Mit dem Industrie-Deal sind nun auch Therapy? den Weg aller ir(d)ischen Bands gegangen und nun auf „Troublegum“ irgendwie, nein, ganz bestimmt poppiger geworden. Was sich allerdings schon mit einer vorhergehenden EP andeutete. Die Auskoppelung „Screamager“ (auch auf „Troublegum“ zu finden) brachte es gar in die britischen Top ten.
Ironischerweise haben Therapy? das ausgerechnet dem Verstärken von Punk-Elementen in ihrer Musik zu verdanken: Weniger Samples, straight uffta durchgehende Songs, auf den Punkt gespielte Hardcore- Rhythmen, teilweise mitgröhlgeeignete Refrains und, vor allem: ein nahezu klassischer, genial satter Gitarrensound. Auch textlich kommen sie von der ersten Zeile an, als wollten sie austesten, was man sich alles erlauben kann: „I'm gonna get drunk / Come round an fuck you up“, „The world is fucked and so I am“, „Masturbation saved my life“ etc.

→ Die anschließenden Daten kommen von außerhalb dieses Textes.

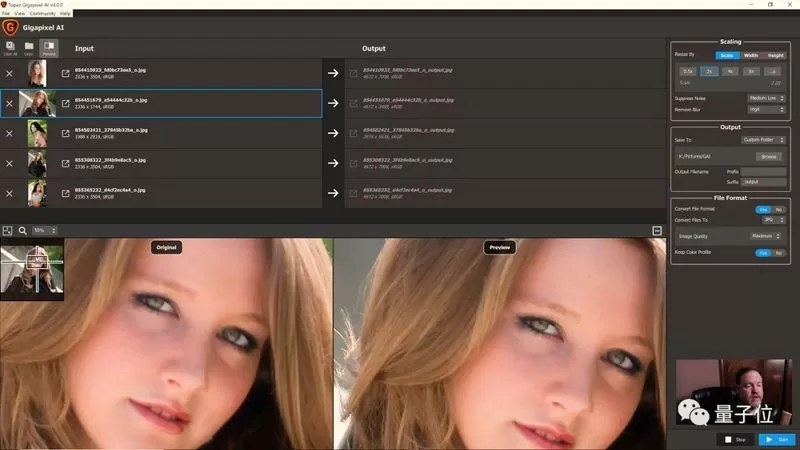This screenshot has height=450, width=800.
Task: Click the fit-view icon beside the magnifier
Action: coord(7,231)
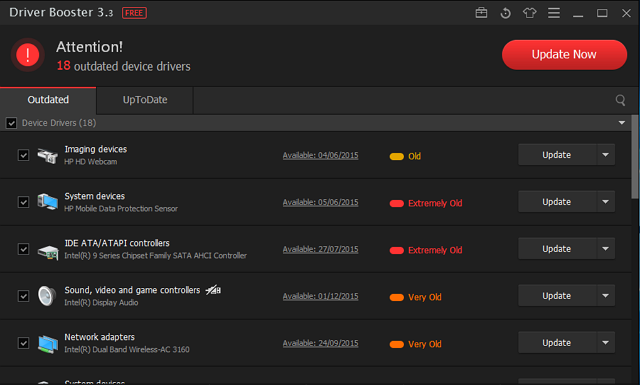
Task: Click the search magnifier icon
Action: 620,100
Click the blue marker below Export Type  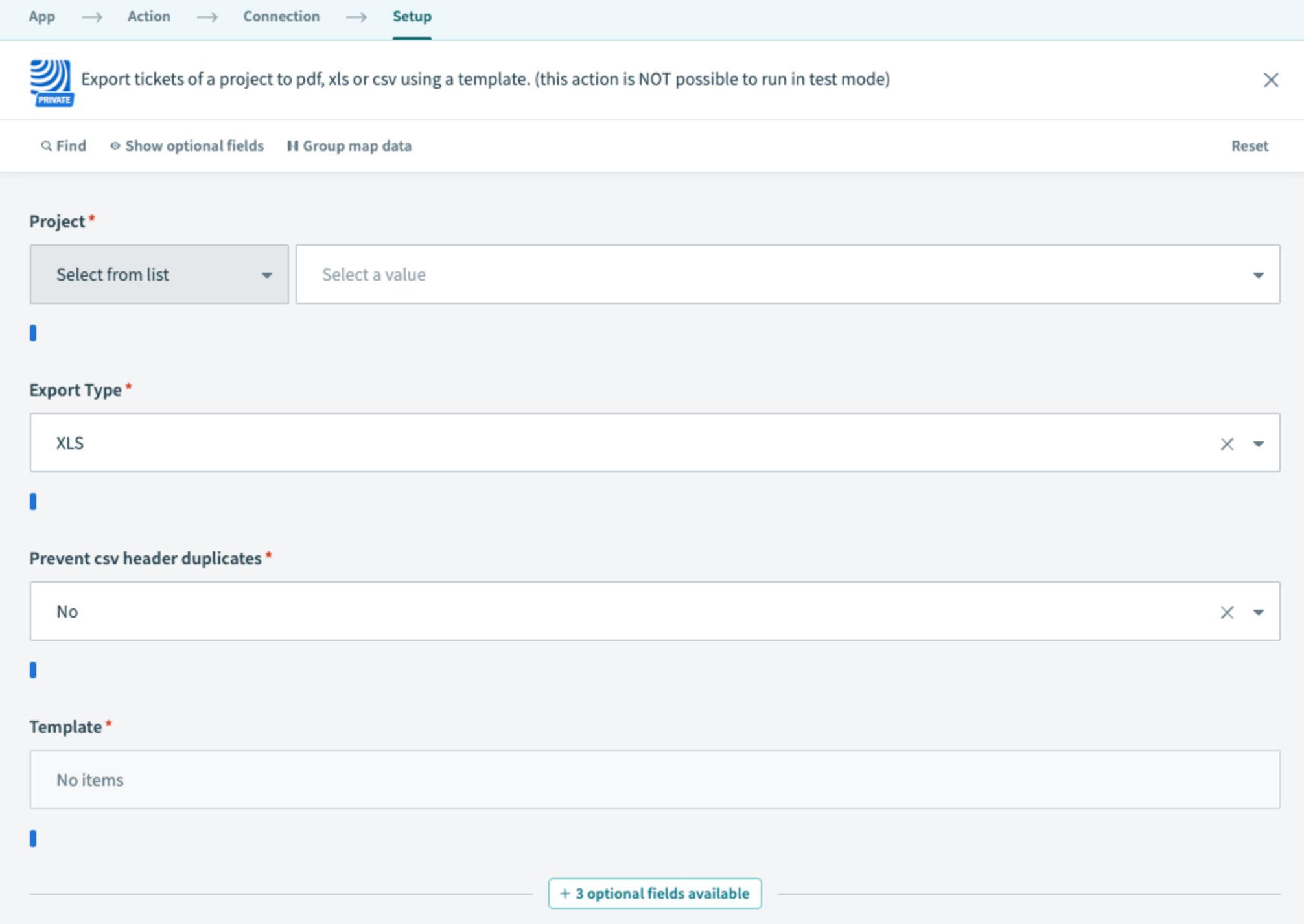tap(33, 502)
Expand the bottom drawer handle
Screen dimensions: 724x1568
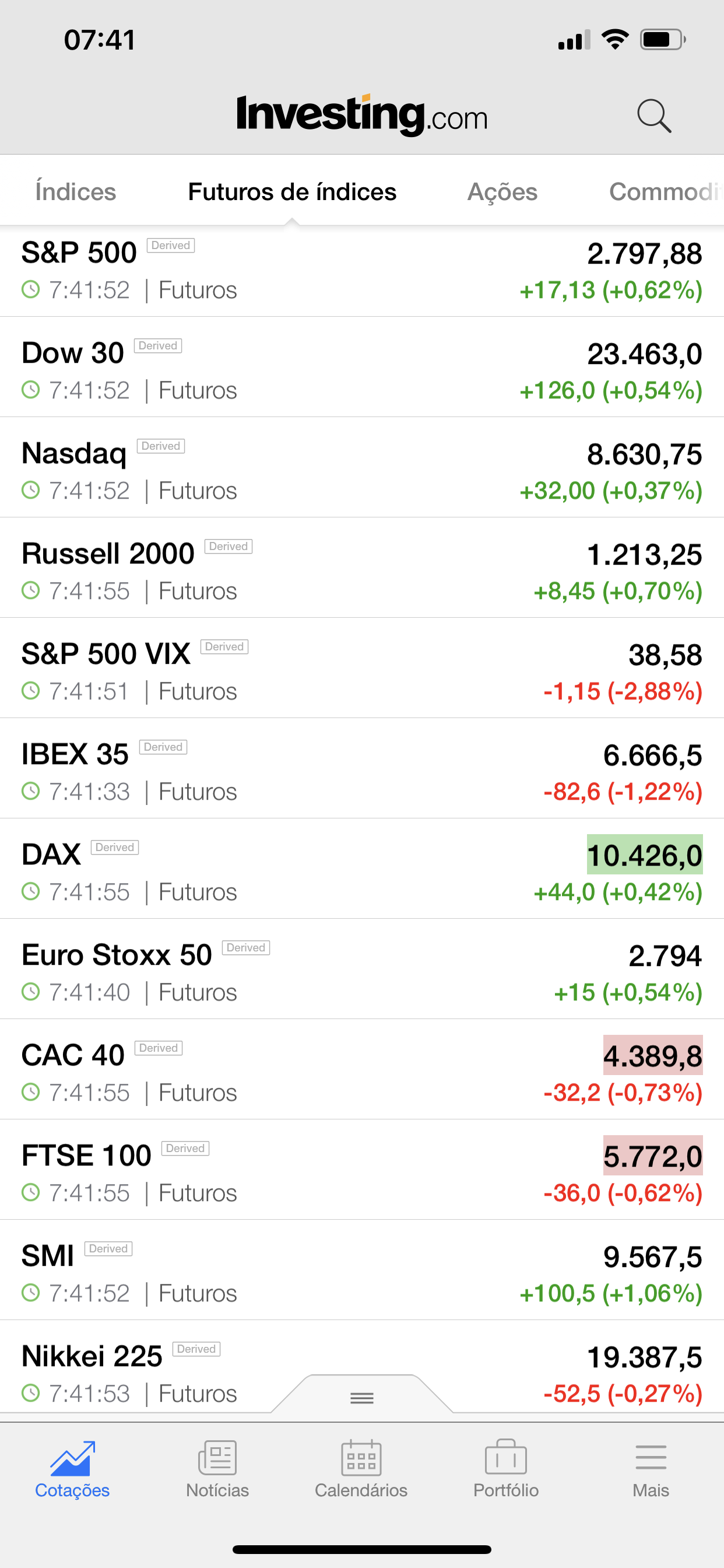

Natürlich wissen sie, daß – spätestens, seit Clash-Songs für Levi's-Jeans werben – eh alles erlaubt ist. Nur kommt die Botschaft hier so kraftvoll, als könnte noch einmal die Bank von England geknackt werden. Und damit haben Therapy? für diese Spielzeit den Rock'n'Roll- Auftrag bereits erfüllt. Thomas Winkler
David Lee Roth: „Your Filthy Little Mouth“ (Reprise/WEA).
Soundgarden: „Superunknown“ (A&M/Polygram).
Therapy?: „Troublegum“ (A&M/Polygram).